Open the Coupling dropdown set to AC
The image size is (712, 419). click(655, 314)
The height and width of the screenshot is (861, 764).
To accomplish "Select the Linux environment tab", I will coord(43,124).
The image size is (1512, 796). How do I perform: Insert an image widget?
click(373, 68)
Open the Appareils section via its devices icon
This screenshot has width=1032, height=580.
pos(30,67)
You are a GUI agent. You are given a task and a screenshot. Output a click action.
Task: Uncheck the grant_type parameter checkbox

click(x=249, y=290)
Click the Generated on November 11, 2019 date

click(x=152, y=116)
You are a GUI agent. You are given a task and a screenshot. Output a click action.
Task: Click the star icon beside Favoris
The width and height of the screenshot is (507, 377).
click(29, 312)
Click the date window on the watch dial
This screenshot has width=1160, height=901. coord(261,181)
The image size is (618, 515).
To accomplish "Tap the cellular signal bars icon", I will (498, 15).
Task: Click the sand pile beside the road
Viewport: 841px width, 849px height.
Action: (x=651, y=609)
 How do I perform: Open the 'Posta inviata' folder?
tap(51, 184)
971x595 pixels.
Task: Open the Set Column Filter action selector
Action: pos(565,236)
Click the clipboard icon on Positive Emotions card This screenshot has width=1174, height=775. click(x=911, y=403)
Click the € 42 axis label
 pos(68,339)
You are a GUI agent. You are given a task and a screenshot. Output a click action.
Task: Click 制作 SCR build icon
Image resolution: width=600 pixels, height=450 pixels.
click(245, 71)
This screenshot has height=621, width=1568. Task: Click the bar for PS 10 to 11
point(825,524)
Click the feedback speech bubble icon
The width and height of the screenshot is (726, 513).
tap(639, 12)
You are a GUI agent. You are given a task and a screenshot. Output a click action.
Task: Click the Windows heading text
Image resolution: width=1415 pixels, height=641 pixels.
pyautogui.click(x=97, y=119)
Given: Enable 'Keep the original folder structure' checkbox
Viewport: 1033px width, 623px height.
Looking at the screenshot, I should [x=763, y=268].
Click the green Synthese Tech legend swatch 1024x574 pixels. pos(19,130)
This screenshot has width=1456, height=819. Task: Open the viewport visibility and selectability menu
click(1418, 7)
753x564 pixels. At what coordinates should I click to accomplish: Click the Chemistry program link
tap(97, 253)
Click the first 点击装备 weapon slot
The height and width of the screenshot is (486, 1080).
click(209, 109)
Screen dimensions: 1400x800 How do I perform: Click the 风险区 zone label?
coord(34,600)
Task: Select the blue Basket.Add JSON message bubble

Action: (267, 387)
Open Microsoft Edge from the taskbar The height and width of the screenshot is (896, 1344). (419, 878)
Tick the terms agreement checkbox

------------------------------

- _Instruction_
Swap every occurrence of "GUI agent" in the records above for "screen assistant", and give all the records again with nothing else changed.

- _The result_
Open the Coupling dropdown set to AC
The image size is (712, 419). click(655, 314)
The height and width of the screenshot is (861, 764).
To accomplish "Select the Linux environment tab", I will coord(43,124).
The image size is (1512, 796). How do I perform: Insert an image widget?
click(373, 68)
Open the Appareils section via its devices icon
This screenshot has width=1032, height=580.
pos(30,67)
You are a screen assistant. You are given a task and a screenshot. Output a click action.
Task: Uncheck the grant_type parameter checkbox

click(x=249, y=290)
Click the Generated on November 11, 2019 date

click(x=152, y=116)
You are a screen assistant. You are given a task and a screenshot. Output a click action.
Task: Click the star icon beside Favoris
The width and height of the screenshot is (507, 377).
click(29, 312)
Click the date window on the watch dial
This screenshot has width=1160, height=901. coord(261,181)
The image size is (618, 515).
To accomplish "Tap the cellular signal bars icon", I will (498, 15).
Task: Click the sand pile beside the road
Viewport: 841px width, 849px height.
Action: (x=651, y=609)
 How do I perform: Open the 'Posta inviata' folder?
tap(51, 184)
971x595 pixels.
Task: Open the Set Column Filter action selector
Action: pos(565,236)
Click the clipboard icon on Positive Emotions card This screenshot has width=1174, height=775. click(x=911, y=403)
Click the € 42 axis label
 pos(68,339)
You are a screen assistant. You are given a task and a screenshot. Output a click action.
Task: Click 制作 SCR build icon
Image resolution: width=600 pixels, height=450 pixels.
click(245, 71)
This screenshot has height=621, width=1568. Task: Click the bar for PS 10 to 11
point(825,524)
Click the feedback speech bubble icon
The width and height of the screenshot is (726, 513).
tap(639, 12)
You are a screen assistant. You are given a task and a screenshot. Output a click action.
Task: Click the Windows heading text
Image resolution: width=1415 pixels, height=641 pixels.
pyautogui.click(x=97, y=119)
Given: Enable 'Keep the original folder structure' checkbox
Viewport: 1033px width, 623px height.
Looking at the screenshot, I should [x=763, y=268].
Click the green Synthese Tech legend swatch 1024x574 pixels. pos(19,130)
This screenshot has width=1456, height=819. Task: Open the viewport visibility and selectability menu
click(1418, 7)
753x564 pixels. At what coordinates should I click to accomplish: Click the Chemistry program link
tap(97, 253)
Click the first 点击装备 weapon slot
The height and width of the screenshot is (486, 1080).
click(209, 109)
Screen dimensions: 1400x800 How do I perform: Click the 风险区 zone label?
coord(34,600)
Task: Select the blue Basket.Add JSON message bubble

Action: (267, 387)
Open Microsoft Edge from the taskbar The height and width of the screenshot is (896, 1344). (419, 878)
Tick the terms agreement checkbox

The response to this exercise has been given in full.